-- Text passage --
Segment Open

I have been keeping an eye on the turbines and how they are working.  It is unnerving when you see the new one not turning, when the older one is. So I wanted to see how they perform in relation to each other.  There is no risk of me turning into too much of a geek with this as I clearly have alot to learn regarding record keeping!  In the last 2 weeks it looks as if Turbine 2 has made 30% more electricity than Turbine 1.. which leads me to doubt that I actually took the meter readings on the same day - so I am going to start again!  

This is the field where we fenced off an area of boggier ground to see if natural regeneration will occur from the birch and hazel woodland below.  It is rewarding to see it is working and that the existing woodland edge is spreading.  



















A robin was enjoying the self seeded young birches, almost matching its red breast. I was excited to see my first Great Spotted Woodpecker today in the trees around the house. I have seen them elsewhere but never here!  Alot of fast and furious pecking in the sycamores. 



















The zwartble hoggs are looking good. They seem to be thriving in this cold weather.  We have Guy putting in a new fence in the Park which will help hugely at gathering time, and give Farmer more flexibility and control on grazing.  



















Coco the puppy seems a bit better than she was last week, and was merrily destroying Christmas decorations and Santa hats this evening as we got the boxes down from the loft and pulled out all those old familiar decorations to dress the tree.  



















We have been seeing alot of the vet recently - a couple of weeks ago, Farmer had a meeting with The Vet to write his Animal Health Plan, which every farmer has to do in conjunction with a vet;  last Wednesday Coco had a blood test taken by The Soon To Be New Vet as we continue to try and work out what is wrong with her, and then on Monday just passed, The Vet came over to Treshnish with Soon to be New Vet to do the routine BVD testing that all herds in Scotland have to have done by February 1st. I dont know when we will hear the BVD blood test results but Coco's came back showing she was in need of some Vitamin B12!  So we will be off back to the vet for her to have an injection next week.

We had an interesting visit a few days ago, from a couple who had lived and worked at Treshnish in the early 1970's.  They knocked on the door just as I was pulling on my wellies and going out somewhere.  Off they went for a walk down to Haunn, but came back the next day for tea. It was fascinating to hear what it was like when they were here. It was also lovely for us to hear their impressions of how things are now!  They lived in Shian, and it was his first farming job.  He worked with Tommy and Colin, and together they looked after 30 cows and about 300 sheep.  There was a manager from Dervaig who would come in to see how they were getting on every now and then! They made silage with the tractor (Massey 35) we bought with the farm in 1994, using the silage pits you can still see in the Haunn field and down below the house.  East, Middle and West were rented out as holiday cottages then, and she looked after that side of things.  There was no mains electricity, though the diesel generators were replaced finally with mains electricity while they were living here.  He talked about what we knew as 'Tommy's shed', long since renovated into an office.  By all accounts, many a dram had been taken in Tommy's shed after working in the fank, and many a story told! 



















Looking over the tree tops to Caliach Point and the faint mountains of Rum behind.

Segment Closed

Quote word for word the part of the Treshnish farm diary above that begins at the words "I have been" and stops after "edge is spreading.".

-- Data to examine --
Segment Open

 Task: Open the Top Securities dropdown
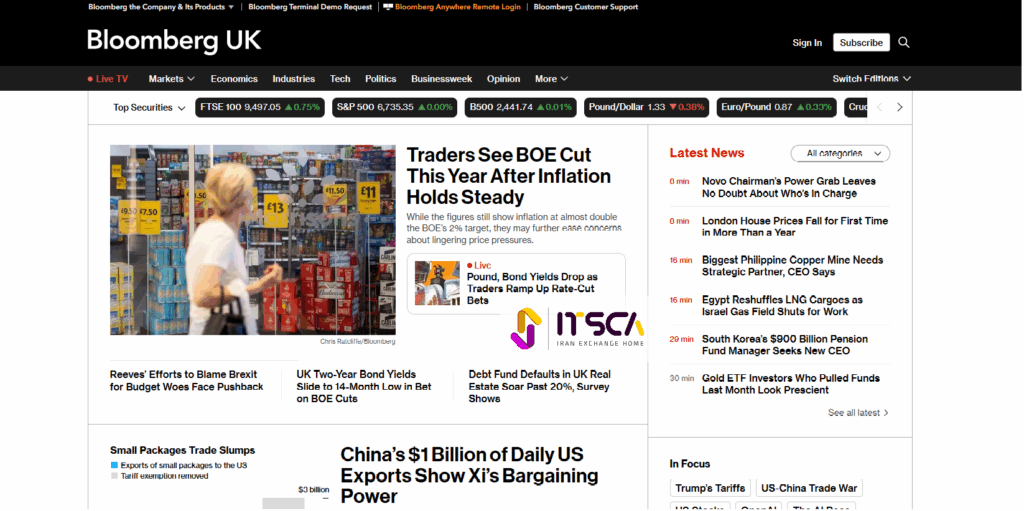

Segment Closed
Segment Open

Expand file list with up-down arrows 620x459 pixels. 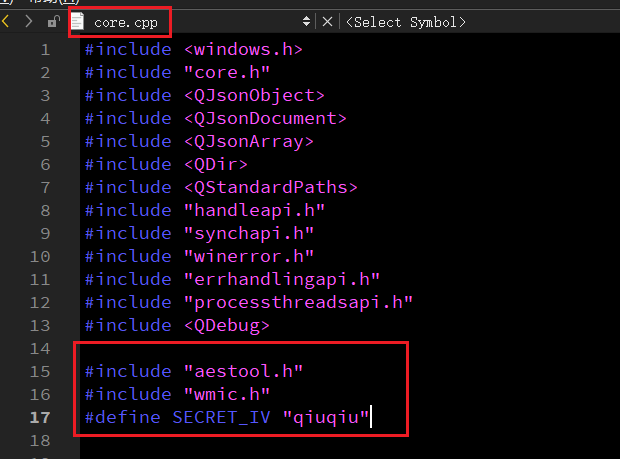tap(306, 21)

Segment Closed

-- Solution for this problem --
I have been keeping an eye on the turbines and how they are working.  It is unnerving when you see the new one not turning, when the older one is. So I wanted to see how they perform in relation to each other.  There is no risk of me turning into too much of a geek with this as I clearly have alot to learn regarding record keeping!  In the last 2 weeks it looks as if Turbine 2 has made 30% more electricity than Turbine 1.. which leads me to doubt that I actually took the meter readings on the same day - so I am going to start again!  

This is the field where we fenced off an area of boggier ground to see if natural regeneration will occur from the birch and hazel woodland below.  It is rewarding to see it is working and that the existing woodland edge is spreading.